I would think that in well over a year he has already bought one . Also been so busy fishing he has only did two post even in that same time period.

 Al


----------



## walleyecandy (Aug 6, 2012)

739 views later, who cares if he has or has nor decided? A lot of people who are undecided are viewing this post!

I personally don't think Marcum has the premier flasher yet- in fact, imo- Hummingbird has smoked the competition by making their boat depth finder units portable. .. I mean seriously! I own two 798 side/down imagining units- both are internal gps units, one is hd....I literally can fish any mark I made on open water! Accurate to spitting distance -all in one universal unit...

I also have a 696 as a backup- was clearanced at $300...perfect for the terrova.

I had the fl28...way over priced but has it's place with someone else. Not judging at all! But why would you want to search all around the circle for suspended fish when humminbird has history on the screen -you can literally see the pattern that triggers fish!

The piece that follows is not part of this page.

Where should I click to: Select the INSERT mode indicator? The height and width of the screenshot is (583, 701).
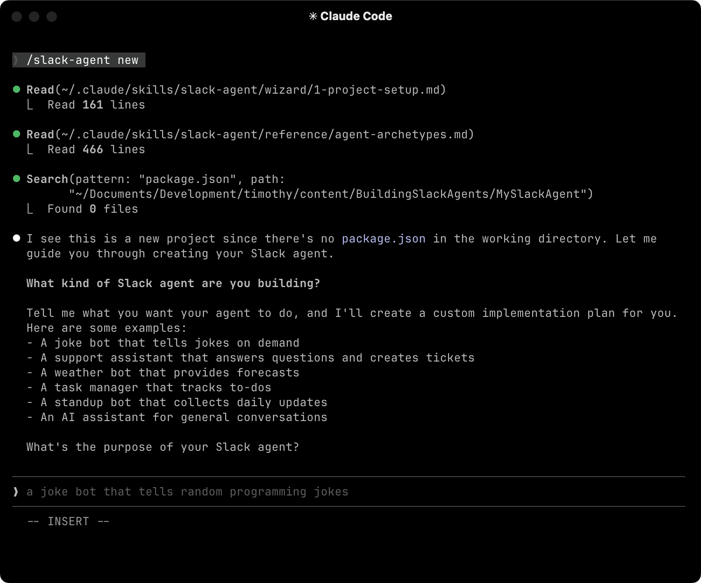point(68,521)
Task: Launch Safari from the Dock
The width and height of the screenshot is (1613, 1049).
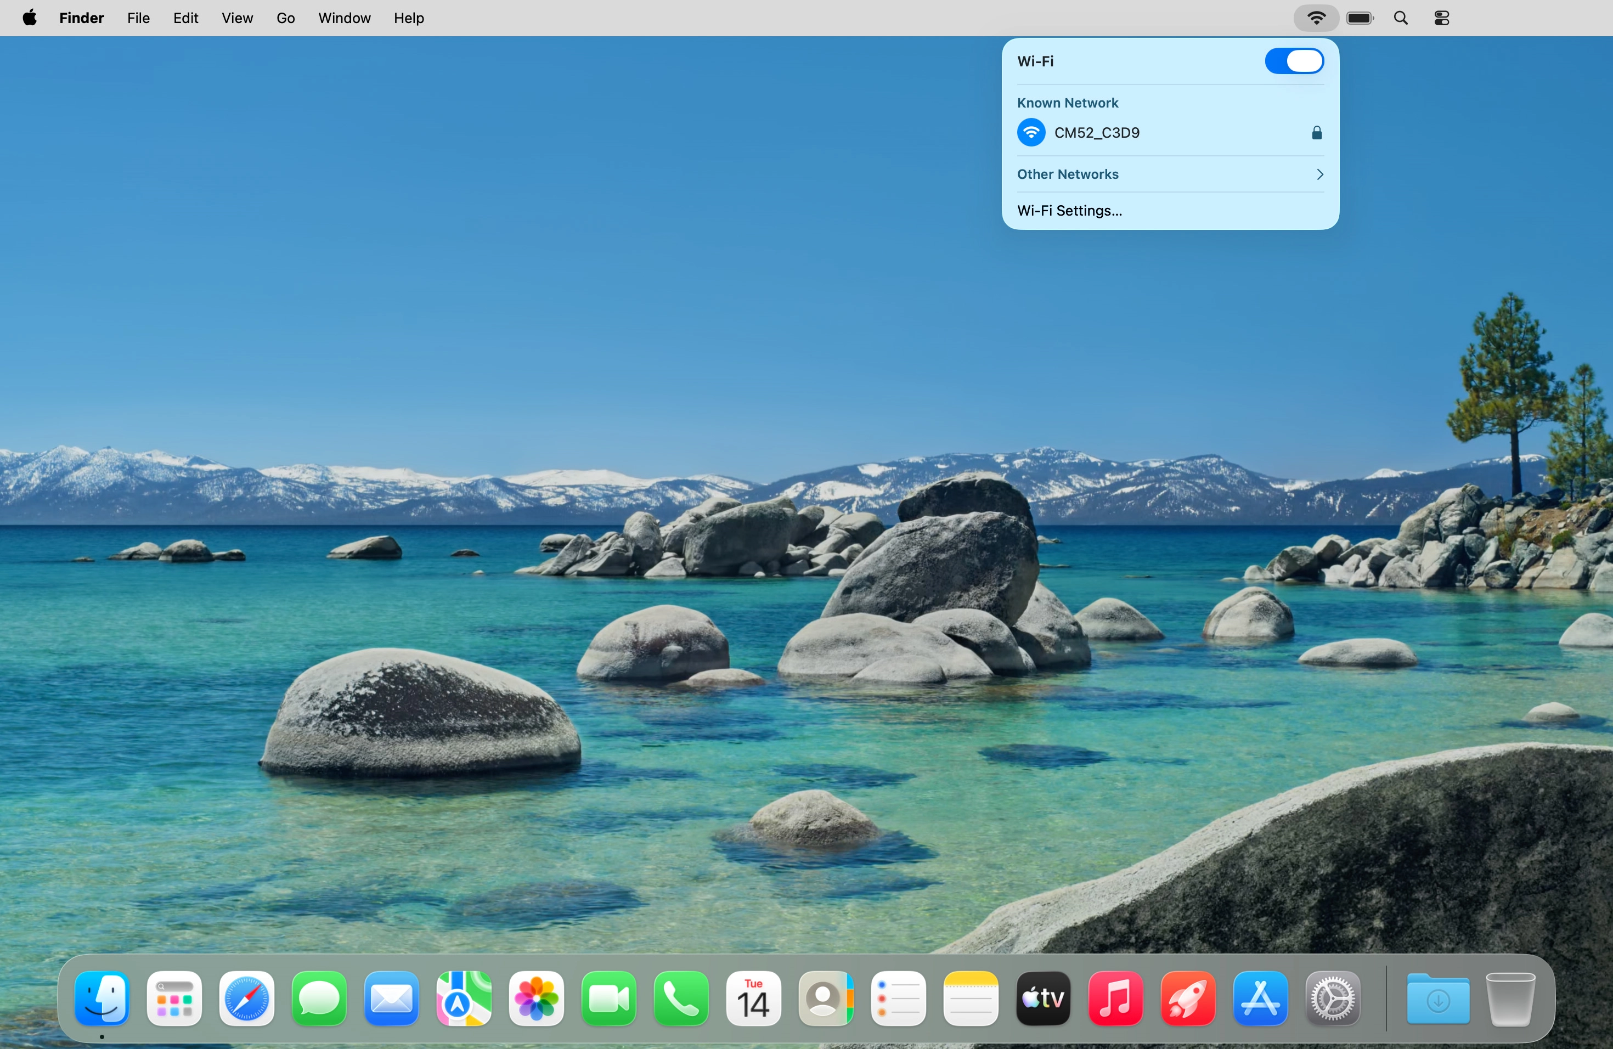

Repeat it.

Hummingbird also has split screen zoom.

Just remember -you need to set the startup menu to ice mode, side and bottom scan will be disabled. .. You aren't moving HOPEFULLY anyways, so-non issue. Remember to set it back for soft water again!


----------



## nowayer (Nov 26, 2015)

Get a LX7 and convert it to LX9 heres how also some comparison about the 2 models.




http://www.outdoorsmenforum.ca/showthread.php?t=154215


----------



## walleyecandy (Aug 6, 2012)

Looks like a lot of work to make a flasher and camera work...

All I'm saying is that I take my humminbird out of the boat and put it in my carrying case- power up- switch to ice mode one time and done.

I already have a camera, no need to get a camera/flasher combo for a lot more $...

Who wants to stare at a glorified clock trying to see a mark? If that seems legit to you- by all means, buy it! But humminbird does have a digital flasher screen too! And customer service is great.

Also- never have had interference issues. ... any more than 2 vexilars and someone is getting false readings....


----------



## nowayer (Nov 26, 2015)

Another great brand is Fenixlight, they are light weight and they do offer a good contender with LX9.


----------



## walleyecandy (Aug 6, 2012)

Are we talking flashlights or underwater sonars/cameras?

If you want cheap great lights? I like my SecurityIng lights with rechargeable batteries.... the 1600 lumens one is NOT 1600 but- it's cheap and awesome. Less than $20.


----------